I was chatting with a FB friend the other day who came out late in his life. He asked me if I had ever thought of going thru life pretending to be straight. He was shocked when I shared the idea had never even occurred to me.
If you’ve been here long enough oh you single digits few, you’ll remember I “left’ home at a very early age. I was also sexually active very early. That said, at the time I still wasn’t actually sure I was gay. When I told my dad on that fateful day, I remember just telling him I liked having sex with guys, not that I was gay. It might seem like I was dense but I had no idea what it was to be gay. All I knew were the stereotypes thrown around every day. My understanding of “being gay” meant I had to be super effeminate , wear dresses, or want to have sex with animals or kids. And while I turned myself into a stereotype many years later, at that time none of those things applied to me. It wasn’t like I could talk or ask anyone about it. There were no cell-phones, internet, or social media back then. My small town didn’t have ‘dirty magazines’, much less gay ones. We lived so remote we didn’t even have a landline phone. For a few years I thought I was a straight guy that just liked sucking cock on the side. I kid you not, I thought that way.

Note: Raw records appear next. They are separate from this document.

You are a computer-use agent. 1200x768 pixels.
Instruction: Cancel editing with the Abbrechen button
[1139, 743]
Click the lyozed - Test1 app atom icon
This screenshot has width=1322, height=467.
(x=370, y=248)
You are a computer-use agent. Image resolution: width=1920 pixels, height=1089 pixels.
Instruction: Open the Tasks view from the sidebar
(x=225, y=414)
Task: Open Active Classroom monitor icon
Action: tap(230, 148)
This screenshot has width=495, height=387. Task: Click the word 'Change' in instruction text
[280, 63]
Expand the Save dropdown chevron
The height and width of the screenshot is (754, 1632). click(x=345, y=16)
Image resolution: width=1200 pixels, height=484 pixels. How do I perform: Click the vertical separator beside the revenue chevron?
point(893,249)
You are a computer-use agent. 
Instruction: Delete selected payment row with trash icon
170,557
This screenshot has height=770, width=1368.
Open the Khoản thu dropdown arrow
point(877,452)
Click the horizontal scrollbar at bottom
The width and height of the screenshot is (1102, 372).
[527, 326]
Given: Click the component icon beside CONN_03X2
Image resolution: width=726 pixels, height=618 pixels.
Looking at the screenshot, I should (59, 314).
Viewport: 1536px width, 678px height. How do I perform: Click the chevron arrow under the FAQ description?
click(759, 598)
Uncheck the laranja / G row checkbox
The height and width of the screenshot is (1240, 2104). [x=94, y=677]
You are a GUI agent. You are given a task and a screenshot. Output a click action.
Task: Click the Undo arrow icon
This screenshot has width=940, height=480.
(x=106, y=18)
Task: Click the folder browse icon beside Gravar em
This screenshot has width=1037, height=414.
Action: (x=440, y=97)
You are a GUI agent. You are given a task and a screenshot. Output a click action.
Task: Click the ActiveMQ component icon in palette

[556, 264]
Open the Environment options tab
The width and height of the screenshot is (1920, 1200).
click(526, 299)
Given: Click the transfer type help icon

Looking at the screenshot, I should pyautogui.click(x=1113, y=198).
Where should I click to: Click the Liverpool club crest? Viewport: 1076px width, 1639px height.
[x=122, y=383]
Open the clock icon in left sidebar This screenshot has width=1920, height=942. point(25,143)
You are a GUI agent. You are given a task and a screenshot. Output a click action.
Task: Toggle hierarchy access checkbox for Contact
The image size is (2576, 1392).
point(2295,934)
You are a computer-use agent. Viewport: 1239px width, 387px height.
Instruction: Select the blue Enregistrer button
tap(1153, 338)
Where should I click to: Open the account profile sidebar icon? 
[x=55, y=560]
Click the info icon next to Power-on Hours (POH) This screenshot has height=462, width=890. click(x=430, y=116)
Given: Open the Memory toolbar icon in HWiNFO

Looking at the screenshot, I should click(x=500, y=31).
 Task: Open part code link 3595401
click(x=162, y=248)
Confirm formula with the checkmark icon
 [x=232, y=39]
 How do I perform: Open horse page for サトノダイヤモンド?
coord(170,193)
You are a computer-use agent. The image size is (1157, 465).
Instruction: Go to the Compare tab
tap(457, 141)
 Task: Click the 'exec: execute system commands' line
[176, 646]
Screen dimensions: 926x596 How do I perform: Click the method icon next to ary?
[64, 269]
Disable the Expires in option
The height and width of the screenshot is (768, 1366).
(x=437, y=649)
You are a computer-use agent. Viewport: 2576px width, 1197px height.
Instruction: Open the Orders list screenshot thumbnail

Fast forward to my early 20’s, I survived my stepmother’s torment, being thrown out on the street, M’s death, and a near suicide. These things changed me so deeply I can understand why it never occurred to me. The evolution of my understanding and acceptance of myself negated the very idea of pretending. It just wasn’t an option. I could theorize over it but that seems pointless.
My friend was flabbergasted by my story. He just assumed we all hid it when we were kids. Funny how we go thru the world projecting our assumptions. I was a bit shocked he thought all the guys in our age group hid it until we were older. He was married to a woman. No kids, but not from the lack of ‘trying’ as he put it. He also shared with me he felt ashamed to bottom until he was almost 50. I can’t say that surprised me. Too many fellow homos carry this nonsense around in varying degrees to this day. He also shared with me the torment he lived with knowing he was living a lie. He both loved and resented his wife because of his secret. He was careful to avoid anything “too gay”, lest he be discovered.
It was a very interesting perspective to me because it was so foreign to my own story. It was a really good conversation. Anyone having to hide who they are doesn’t have it easy, regardless of the circumstances. My struggle was and is but one of many.
At this moment in my life, most of my coming out is a dull memory vs the sharp stabbing pain it used to be. And while I have wondered at times what my life would have been like had I not come out when I did, it is not from a sense of wishing it so.